**Task brief:**
Write out only the lines from the top of the listing below through the one with "個人情報保護方針 (156, 1429)", exactly as they stand, while keeping pictures out of the copy.

#### Given data ####

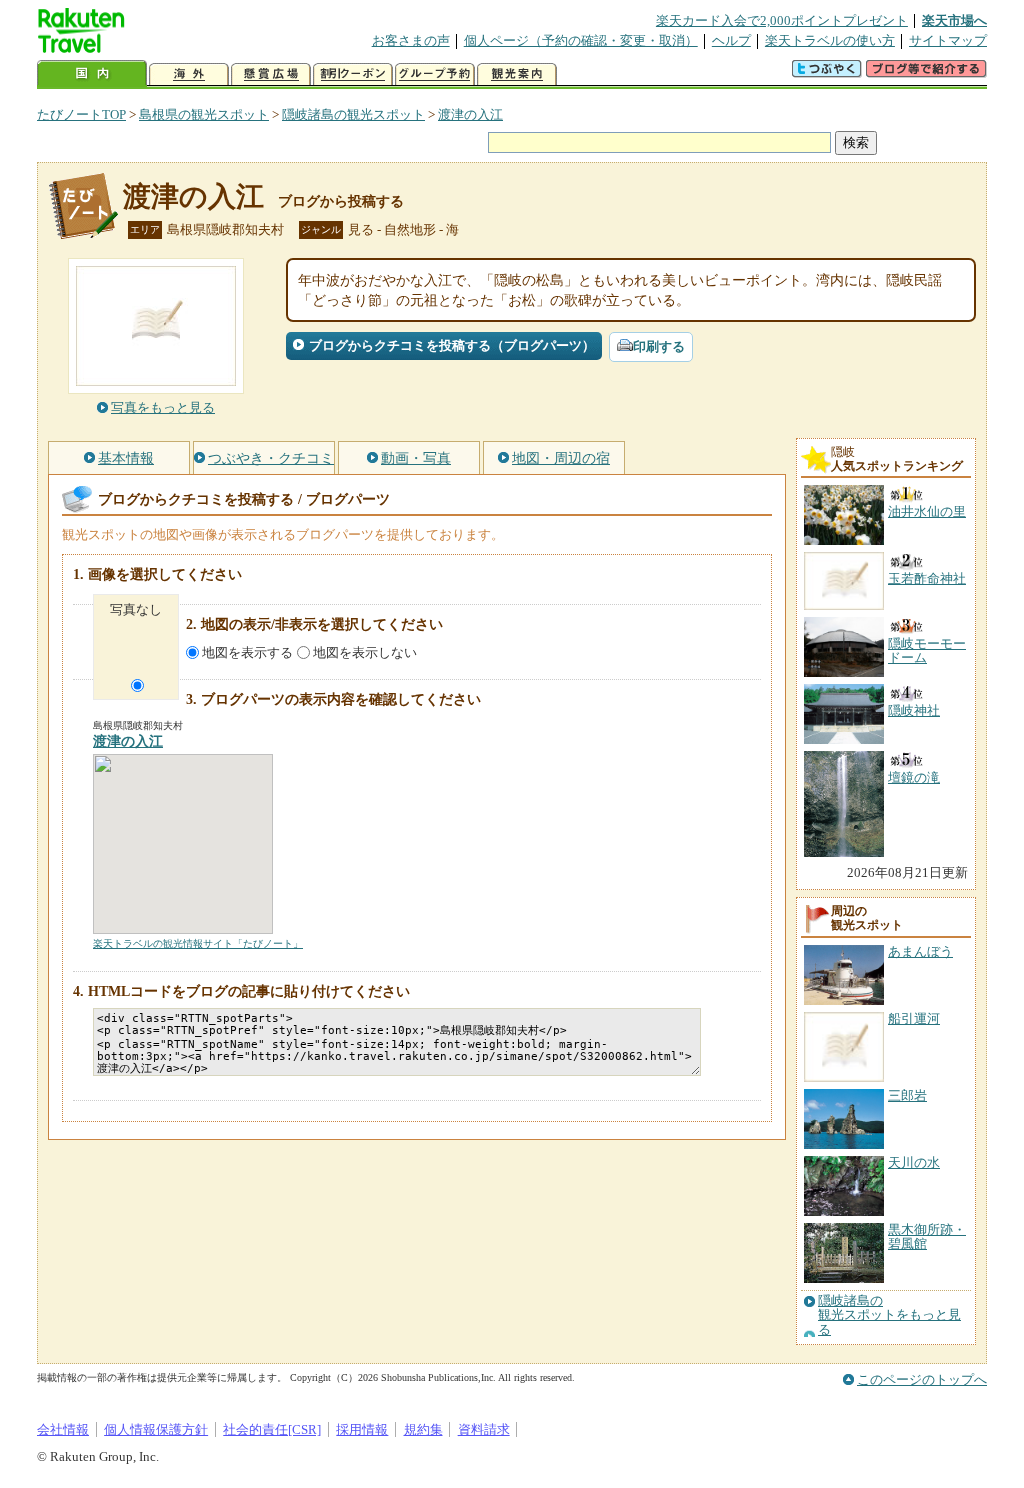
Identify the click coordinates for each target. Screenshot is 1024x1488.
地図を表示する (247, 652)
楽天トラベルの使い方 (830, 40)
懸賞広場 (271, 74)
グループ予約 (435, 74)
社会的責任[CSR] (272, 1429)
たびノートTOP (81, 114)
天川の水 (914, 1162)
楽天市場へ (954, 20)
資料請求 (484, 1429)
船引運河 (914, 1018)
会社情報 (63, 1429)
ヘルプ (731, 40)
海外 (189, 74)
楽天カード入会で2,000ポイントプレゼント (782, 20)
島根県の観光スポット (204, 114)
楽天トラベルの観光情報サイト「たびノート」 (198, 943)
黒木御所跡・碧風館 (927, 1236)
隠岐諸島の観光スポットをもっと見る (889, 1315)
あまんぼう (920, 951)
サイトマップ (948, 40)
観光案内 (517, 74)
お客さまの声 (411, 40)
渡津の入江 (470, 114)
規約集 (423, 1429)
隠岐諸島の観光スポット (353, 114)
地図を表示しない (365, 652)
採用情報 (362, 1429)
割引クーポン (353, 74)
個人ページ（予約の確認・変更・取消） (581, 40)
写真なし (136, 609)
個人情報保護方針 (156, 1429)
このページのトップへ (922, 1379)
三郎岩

####

**Exercise result:**
Identify the click coordinates for each target. Screenshot is 1024x1488.
地図を表示する (247, 652)
楽天トラベルの使い方 (830, 40)
懸賞広場 (271, 74)
グループ予約 (435, 74)
社会的責任[CSR] (272, 1429)
たびノートTOP (81, 114)
天川の水 (914, 1162)
楽天市場へ (954, 20)
資料請求 (484, 1429)
船引運河 (914, 1018)
会社情報 (63, 1429)
ヘルプ (731, 40)
海外 (189, 74)
楽天カード入会で2,000ポイントプレゼント (782, 20)
島根県の観光スポット (204, 114)
楽天トラベルの観光情報サイト「たびノート」 (198, 943)
黒木御所跡・碧風館 (927, 1236)
隠岐諸島の観光スポットをもっと見る (889, 1315)
あまんぼう (920, 951)
サイトマップ (948, 40)
観光案内 (517, 74)
お客さまの声 (411, 40)
渡津の入江 (470, 114)
規約集 (423, 1429)
隠岐諸島の観光スポット (353, 114)
地図を表示しない (365, 652)
採用情報 (362, 1429)
割引クーポン (353, 74)
個人ページ（予約の確認・変更・取消） (581, 40)
写真なし (136, 609)
個人情報保護方針 (156, 1429)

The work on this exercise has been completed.